DATASET EXTRACT START

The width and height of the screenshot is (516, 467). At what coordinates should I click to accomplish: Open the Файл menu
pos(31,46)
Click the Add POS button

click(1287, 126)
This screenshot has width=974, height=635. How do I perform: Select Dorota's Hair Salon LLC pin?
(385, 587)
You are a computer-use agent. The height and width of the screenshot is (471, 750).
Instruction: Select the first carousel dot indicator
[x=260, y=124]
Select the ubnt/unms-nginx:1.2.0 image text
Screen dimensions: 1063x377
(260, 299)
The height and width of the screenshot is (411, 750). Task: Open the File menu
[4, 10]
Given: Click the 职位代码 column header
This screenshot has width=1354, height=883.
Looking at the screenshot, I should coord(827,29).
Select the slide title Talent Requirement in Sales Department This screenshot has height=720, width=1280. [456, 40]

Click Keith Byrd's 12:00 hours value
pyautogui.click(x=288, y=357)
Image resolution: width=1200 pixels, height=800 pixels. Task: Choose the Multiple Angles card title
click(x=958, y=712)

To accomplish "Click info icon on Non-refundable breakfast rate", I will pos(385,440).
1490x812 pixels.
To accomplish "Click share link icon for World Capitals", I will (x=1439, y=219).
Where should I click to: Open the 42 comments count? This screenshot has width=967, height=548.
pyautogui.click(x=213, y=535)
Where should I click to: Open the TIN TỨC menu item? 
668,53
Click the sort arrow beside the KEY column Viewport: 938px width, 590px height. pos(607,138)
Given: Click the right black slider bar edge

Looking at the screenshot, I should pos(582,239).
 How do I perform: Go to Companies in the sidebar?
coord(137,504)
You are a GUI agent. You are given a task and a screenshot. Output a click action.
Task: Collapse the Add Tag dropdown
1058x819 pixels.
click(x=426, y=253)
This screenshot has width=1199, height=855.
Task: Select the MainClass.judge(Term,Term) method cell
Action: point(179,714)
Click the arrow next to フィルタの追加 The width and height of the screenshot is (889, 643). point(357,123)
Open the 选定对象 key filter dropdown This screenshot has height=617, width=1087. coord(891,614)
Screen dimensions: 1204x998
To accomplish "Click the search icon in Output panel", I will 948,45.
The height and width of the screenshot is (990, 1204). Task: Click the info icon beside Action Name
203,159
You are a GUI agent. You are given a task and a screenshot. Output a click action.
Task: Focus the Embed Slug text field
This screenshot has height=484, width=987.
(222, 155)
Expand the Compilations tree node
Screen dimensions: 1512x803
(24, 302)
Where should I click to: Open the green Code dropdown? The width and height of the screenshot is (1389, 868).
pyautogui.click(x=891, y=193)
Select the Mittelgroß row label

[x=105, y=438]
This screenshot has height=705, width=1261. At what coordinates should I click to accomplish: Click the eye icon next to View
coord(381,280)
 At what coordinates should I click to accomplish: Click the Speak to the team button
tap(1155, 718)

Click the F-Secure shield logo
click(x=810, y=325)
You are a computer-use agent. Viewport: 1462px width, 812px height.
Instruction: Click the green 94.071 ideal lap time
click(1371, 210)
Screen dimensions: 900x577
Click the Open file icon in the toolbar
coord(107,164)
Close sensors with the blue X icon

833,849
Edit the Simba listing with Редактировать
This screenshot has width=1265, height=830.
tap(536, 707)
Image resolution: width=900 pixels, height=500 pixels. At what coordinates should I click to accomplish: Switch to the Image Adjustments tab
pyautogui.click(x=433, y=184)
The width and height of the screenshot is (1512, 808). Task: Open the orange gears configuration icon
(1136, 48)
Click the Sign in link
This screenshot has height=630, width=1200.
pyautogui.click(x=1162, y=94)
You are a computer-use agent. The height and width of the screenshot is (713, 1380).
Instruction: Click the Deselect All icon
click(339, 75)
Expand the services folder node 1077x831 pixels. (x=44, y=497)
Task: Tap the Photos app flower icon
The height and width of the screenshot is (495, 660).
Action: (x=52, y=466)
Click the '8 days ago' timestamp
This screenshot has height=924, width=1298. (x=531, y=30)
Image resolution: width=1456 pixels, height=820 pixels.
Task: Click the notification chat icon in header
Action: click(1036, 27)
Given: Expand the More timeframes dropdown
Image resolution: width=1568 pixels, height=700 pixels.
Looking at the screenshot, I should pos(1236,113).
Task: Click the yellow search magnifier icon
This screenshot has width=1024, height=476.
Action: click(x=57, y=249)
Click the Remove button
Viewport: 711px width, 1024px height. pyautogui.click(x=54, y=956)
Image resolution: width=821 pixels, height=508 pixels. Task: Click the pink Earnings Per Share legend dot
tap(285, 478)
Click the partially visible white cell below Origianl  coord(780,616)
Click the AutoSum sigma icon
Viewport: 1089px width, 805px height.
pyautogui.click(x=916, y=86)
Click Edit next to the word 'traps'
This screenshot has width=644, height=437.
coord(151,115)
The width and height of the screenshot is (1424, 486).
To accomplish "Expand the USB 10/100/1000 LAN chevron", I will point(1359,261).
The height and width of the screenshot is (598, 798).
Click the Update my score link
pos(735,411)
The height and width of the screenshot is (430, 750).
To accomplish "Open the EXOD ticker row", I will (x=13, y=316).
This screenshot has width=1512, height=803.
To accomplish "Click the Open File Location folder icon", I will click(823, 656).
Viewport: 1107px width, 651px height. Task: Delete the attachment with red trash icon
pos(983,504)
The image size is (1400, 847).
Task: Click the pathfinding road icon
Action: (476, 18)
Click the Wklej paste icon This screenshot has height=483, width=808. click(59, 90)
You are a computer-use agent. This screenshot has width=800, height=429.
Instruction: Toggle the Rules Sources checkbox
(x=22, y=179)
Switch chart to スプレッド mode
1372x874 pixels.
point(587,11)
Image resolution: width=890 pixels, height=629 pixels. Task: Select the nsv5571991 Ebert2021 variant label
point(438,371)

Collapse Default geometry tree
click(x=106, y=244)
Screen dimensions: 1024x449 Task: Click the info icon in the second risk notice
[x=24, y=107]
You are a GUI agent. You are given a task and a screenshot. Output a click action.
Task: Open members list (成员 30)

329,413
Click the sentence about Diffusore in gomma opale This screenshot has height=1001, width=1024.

DATASET EXTRACT END

**ASSIGNED TASK:** In the listing, return each line containing the string "column".

**WRITTEN SOLUTION:**
Given: Click the 职位代码 column header
Click the sort arrow beside the KEY column Viewport: 938px width, 590px height. pos(607,138)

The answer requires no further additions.